» **Problemas y tareas**:
1. Según el texto sobre fregar platos, ¿en qué clase de realidad vivimos?
2. Transcribe del texto sobre fregar platos el fragmento que va desde "Hoy quería hablar" hasta "hay que obviar.", ambos incluidos.

» **Texto de la página**:

- - - -

15 de agosto de 2014

¿Quién friega hoy?



Vivimos en una realidad construida, secundaria. En una jungla digital de mensajes, imágenes, dispositivos y aparatos. Por eso, el contacto con la realidad originaria y natural refresca tanto.

Hoy quería hablar de una de esas ventanas a lo real, que se me abre cada vez que friego platos. Fregar, es cierto, no requiere dosis alguna de creatividad o pericia, lo que no quiere decir que no tenga también su encanto. No hablaré ahora de la relajante espuma del jabón, de las arrugas en las manos, ni del sordo resbalar de la balleta sobre las copas de cristal. Todas estas cuestiones tienen su interés, que no hay que obviar.

- - - -

[Elementos enumerados en un conjunto de datos]
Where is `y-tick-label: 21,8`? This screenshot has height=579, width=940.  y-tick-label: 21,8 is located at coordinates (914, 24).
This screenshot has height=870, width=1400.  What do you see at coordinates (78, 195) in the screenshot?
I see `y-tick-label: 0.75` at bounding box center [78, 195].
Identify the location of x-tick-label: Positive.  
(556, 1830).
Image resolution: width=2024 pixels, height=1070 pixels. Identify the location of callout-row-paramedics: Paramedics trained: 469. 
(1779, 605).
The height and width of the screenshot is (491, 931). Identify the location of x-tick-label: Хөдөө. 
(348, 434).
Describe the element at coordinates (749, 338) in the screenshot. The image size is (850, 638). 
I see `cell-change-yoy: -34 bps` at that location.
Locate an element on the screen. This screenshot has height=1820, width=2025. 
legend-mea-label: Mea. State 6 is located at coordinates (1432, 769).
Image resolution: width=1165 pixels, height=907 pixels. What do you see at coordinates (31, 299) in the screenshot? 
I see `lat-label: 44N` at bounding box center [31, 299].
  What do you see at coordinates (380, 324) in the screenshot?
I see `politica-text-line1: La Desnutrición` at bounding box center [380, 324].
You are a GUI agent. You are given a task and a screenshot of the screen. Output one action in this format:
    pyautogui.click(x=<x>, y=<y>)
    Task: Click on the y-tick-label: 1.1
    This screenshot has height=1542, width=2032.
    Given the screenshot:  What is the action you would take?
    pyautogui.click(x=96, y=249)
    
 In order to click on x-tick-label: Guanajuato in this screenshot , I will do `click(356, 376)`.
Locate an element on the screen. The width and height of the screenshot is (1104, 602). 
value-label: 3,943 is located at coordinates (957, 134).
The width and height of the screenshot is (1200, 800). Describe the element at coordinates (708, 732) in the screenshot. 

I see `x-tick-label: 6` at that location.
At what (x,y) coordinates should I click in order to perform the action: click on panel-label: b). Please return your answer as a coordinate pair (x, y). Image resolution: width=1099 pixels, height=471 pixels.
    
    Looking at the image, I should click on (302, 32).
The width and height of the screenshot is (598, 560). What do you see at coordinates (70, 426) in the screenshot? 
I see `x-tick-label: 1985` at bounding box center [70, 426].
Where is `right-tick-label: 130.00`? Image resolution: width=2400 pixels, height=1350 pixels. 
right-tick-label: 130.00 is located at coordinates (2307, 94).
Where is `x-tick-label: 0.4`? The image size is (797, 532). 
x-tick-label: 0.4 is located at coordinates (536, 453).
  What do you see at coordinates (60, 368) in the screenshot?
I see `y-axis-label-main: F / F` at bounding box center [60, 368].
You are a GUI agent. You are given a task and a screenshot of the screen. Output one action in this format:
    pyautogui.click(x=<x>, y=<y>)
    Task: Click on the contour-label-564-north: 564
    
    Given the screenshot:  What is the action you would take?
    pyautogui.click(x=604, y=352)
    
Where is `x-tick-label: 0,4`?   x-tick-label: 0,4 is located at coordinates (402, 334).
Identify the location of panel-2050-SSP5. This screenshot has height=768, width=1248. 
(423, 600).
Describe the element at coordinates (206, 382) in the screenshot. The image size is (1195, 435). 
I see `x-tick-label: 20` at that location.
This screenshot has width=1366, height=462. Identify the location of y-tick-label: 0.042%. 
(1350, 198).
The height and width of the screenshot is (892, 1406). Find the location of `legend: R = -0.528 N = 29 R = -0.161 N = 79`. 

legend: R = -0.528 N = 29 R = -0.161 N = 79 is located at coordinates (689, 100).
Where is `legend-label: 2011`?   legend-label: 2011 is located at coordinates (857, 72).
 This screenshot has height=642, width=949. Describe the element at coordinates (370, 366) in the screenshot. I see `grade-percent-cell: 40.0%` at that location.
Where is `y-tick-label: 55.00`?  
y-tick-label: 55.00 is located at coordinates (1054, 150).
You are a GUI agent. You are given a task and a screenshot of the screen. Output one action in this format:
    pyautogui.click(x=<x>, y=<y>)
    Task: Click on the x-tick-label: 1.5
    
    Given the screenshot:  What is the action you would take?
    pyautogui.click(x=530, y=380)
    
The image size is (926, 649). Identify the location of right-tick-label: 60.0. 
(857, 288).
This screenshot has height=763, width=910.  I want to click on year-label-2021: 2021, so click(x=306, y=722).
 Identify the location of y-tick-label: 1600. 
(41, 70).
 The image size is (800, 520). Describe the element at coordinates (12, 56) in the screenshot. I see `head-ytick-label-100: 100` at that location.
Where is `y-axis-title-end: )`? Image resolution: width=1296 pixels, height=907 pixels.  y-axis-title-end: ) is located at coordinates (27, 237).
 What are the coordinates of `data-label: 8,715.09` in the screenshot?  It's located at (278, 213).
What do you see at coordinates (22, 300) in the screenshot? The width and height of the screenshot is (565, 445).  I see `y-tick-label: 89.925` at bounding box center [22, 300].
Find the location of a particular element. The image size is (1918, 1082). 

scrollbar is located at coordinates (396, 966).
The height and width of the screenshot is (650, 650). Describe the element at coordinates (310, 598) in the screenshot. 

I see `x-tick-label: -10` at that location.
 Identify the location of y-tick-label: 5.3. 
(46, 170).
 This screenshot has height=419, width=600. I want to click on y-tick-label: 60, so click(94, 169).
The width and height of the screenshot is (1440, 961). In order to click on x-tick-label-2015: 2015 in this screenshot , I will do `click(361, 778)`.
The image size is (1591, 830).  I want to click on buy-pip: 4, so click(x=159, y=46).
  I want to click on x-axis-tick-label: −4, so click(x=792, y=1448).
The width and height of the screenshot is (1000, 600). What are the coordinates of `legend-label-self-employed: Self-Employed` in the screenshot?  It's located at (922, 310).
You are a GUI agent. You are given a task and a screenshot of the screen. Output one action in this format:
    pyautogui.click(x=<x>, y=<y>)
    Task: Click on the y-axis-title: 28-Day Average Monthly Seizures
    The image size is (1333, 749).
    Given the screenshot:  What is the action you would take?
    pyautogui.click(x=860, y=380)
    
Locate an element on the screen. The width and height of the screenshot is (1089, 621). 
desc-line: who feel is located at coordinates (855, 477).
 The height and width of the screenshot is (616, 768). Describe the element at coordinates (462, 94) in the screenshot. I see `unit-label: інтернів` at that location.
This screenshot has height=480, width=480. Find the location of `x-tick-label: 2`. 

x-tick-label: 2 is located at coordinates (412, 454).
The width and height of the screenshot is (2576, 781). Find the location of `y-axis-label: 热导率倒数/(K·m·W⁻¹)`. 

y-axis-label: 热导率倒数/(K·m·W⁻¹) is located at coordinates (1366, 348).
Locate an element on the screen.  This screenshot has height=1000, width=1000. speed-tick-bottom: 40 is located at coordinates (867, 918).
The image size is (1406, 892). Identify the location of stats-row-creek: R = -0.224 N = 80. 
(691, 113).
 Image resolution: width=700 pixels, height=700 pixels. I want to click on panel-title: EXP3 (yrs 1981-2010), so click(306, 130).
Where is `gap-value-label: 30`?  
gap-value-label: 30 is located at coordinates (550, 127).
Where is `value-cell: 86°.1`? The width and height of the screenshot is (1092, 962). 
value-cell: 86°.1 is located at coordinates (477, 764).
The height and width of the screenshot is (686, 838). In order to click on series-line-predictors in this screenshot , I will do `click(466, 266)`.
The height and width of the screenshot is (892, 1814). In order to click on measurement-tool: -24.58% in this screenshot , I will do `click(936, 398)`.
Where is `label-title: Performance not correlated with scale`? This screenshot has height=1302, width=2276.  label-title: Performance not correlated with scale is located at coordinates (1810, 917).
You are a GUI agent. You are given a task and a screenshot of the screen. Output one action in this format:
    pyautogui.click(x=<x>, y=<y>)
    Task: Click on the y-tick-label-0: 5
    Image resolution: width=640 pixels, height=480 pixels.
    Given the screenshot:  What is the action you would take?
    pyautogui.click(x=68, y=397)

- - - -

» **Sección de respuestas**:
1. En una realidad construida, secundaria.

2.
Hoy quería hablar de una de esas ventanas a lo real, que se me abre cada vez que friego platos. Fregar, es cierto, no requiere dosis alguna de creatividad o pericia, lo que no quiere decir que no tenga también su encanto. No hablaré ahora de la relajante espuma del jabón, de las arrugas en las manos, ni del sordo resbalar de la balleta sobre las copas de cristal. Todas estas cuestiones tienen su interés, que no hay que obviar.